A Choroid Plexus Epithelial Cell-based Model of the Human Blood-Cerebrospinal Fluid Barrier to Study Bacterial Infection from the Basolateral Side

Published: May 6th, 2016

DOI:

10.3791/54061

1Department of Pediatrics, Medical Faculty Mannheim, Heidelberg University, 2Department of NDU Life Sciences, Nippon Dental University

The epithelial cells of the choroid plexus (CP) form the blood-cerebrospinal fluid barrier (BCSFB). An in vitro model of the BCSFB employs human choroid plexus papilloma (HIBCPP) cells. This article describes culturing and basolateral infection of HIBCPP cells using a cell culture filter insert system.

The epithelial cells of the choroid plexus (CP), located in the ventricular system of the brain, form the blood-cerebrospinal fluid barrier (BCSFB). The BCSFB functions in separating the cerebrospinal fluid (CSF) from the blood and restricting the molecular exchange to a minimum extent. An in vitro model of the BCSFB is based on cells derived from a human choroid plexus papilloma (HIBCPP). HIBCPP cells display typical barrier functions including formation of tight junctions (TJs), development of a transepithelial electrical resistance (TEER), as well as minor permeabilities for macromolecules. There are several pathogens that can enter the central nervous system (CNS) via the BCSFB and subsequently cause severe disease like meningitis. One of these pathogens is Neisseria meningitidis (N. meningitidis), a human-specific bacterium. Employing the HIBCPP cells in an inverted cell culture filter insert system enables to study interactions of pathogens with cells of the BCSFB from the basolateral cell side, which is relevant in vivo. In this article, we describe seeding and culturing of HIBCPP cells on cell culture inserts. Further, infection of the cells with N. meningitidis along with analysis of invaded and adhered bacteria via double immunofluorescence is demonstrated. As the cells of the CP are also involved in other diseases, including neurodegenerative disorders like Alzheimer`s disease and Multiple Sclerosis, as well as during the brain metastasis of tumor cells, the model system can also be applied in other fields of research. It provides the potential to decipher molecular mechanisms and to identify novel therapeutic targets.

- Work order A -
Which pathogen does the passage on the blood-cerebrospinal fluid barrier name as one that can enter the central nervous system via the BCSFB?
- Work order B -
In the passage on the blood-cerebrospinal fluid barrier, condense the paragraph beginning "The epithelial cells of the choroid plexus (CP), located in the ventricular system" into a short bulleted list that keeps its main facts.
- Work order C -
Reproduce the part of the passage on the blood-cerebrospinal fluid barrier that opens with the words containing "The epithelial cells of the choroid plexus (CP) form" and closes with "filter insert system.".
The listing after this point is drawn from an unrelated source.

- Information provided -
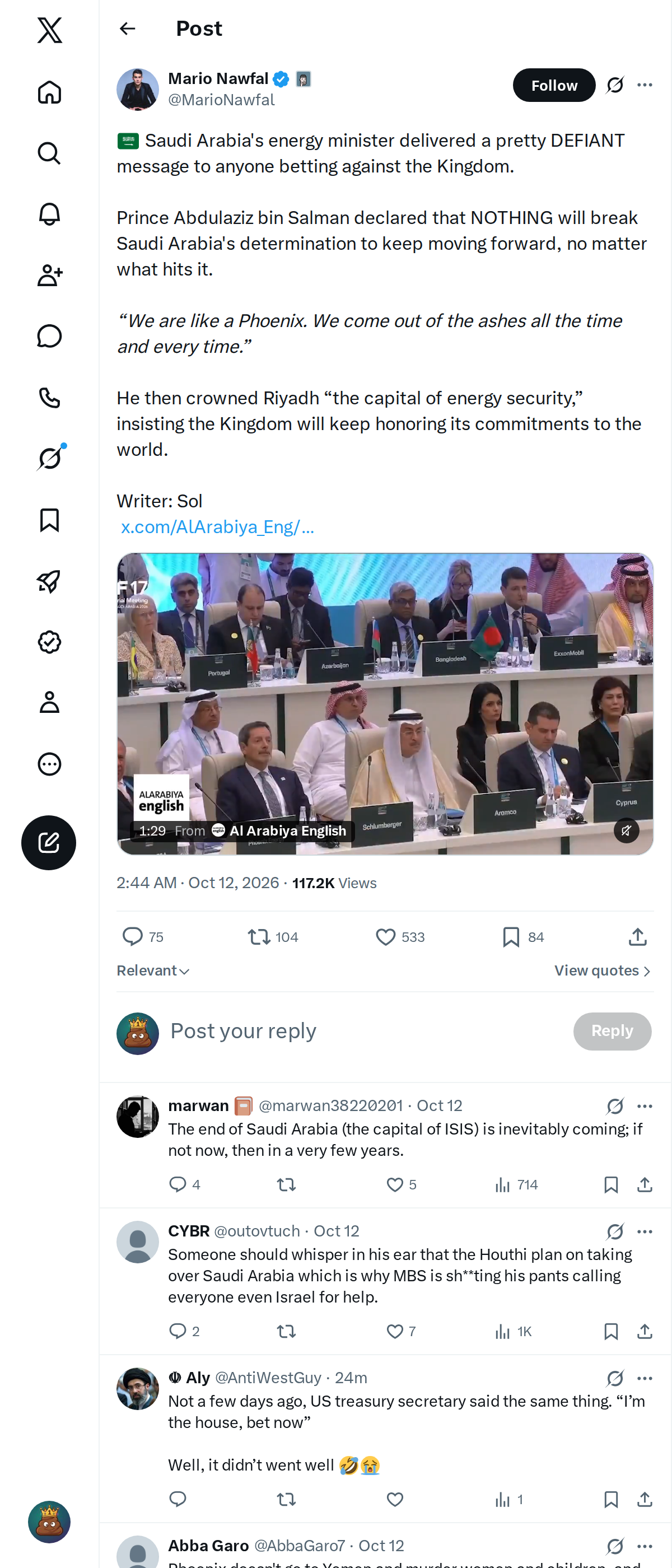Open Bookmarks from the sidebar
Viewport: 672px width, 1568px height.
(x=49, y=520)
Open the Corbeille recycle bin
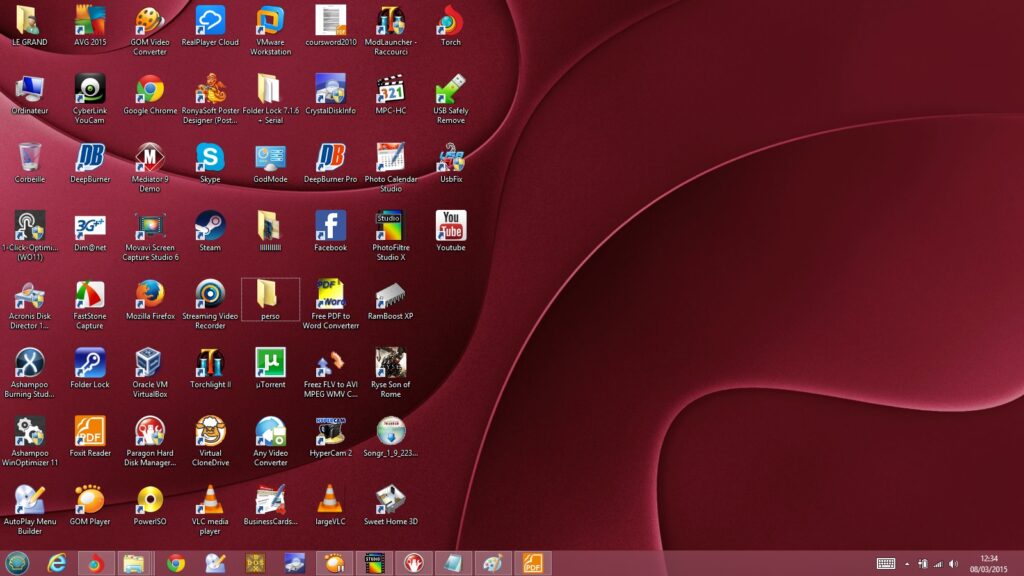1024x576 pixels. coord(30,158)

- Output A -
Neisseria meningitidis, a human-specific bacterium.

- Output B -
- Epithelial cells of the choroid plexus, in the brain's ventricular system, form the blood-cerebrospinal fluid barrier (BCSFB).
- The BCSFB separates the cerebrospinal fluid from the blood and keeps molecular exchange to a minimum.
- An in vitro BCSFB model uses cells from a human choroid plexus papilloma (HIBCPP).
- HIBCPP cells show typical barrier functions: tight junctions, transepithelial electrical resistance, and low permeability for macromolecules.
- Some pathogens, such as the human-specific bacterium Neisseria meningitidis, can enter the central nervous system via the BCSFB and cause severe disease like meningitis.
- In an inverted cell culture filter insert system, HIBCPP cells allow study of pathogen interactions from the basolateral side, which is relevant in vivo.
- The article describes seeding and culturing HIBCPP cells on inserts, infecting them with N. meningitidis, and analyzing invaded and adhered bacteria by double immunofluorescence.
- Because the choroid plexus is also involved in Alzheimer's disease, Multiple Sclerosis, and brain metastasis of tumor cells, the model can serve other research fields.
- The model can help decipher molecular mechanisms and identify novel therapeutic targets.

- Output C -
The epithelial cells of the choroid plexus (CP) form the blood-cerebrospinal fluid barrier (BCSFB). An in vitro model of the BCSFB employs human choroid plexus papilloma (HIBCPP) cells. This article describes culturing and basolateral infection of HIBCPP cells using a cell culture filter insert system.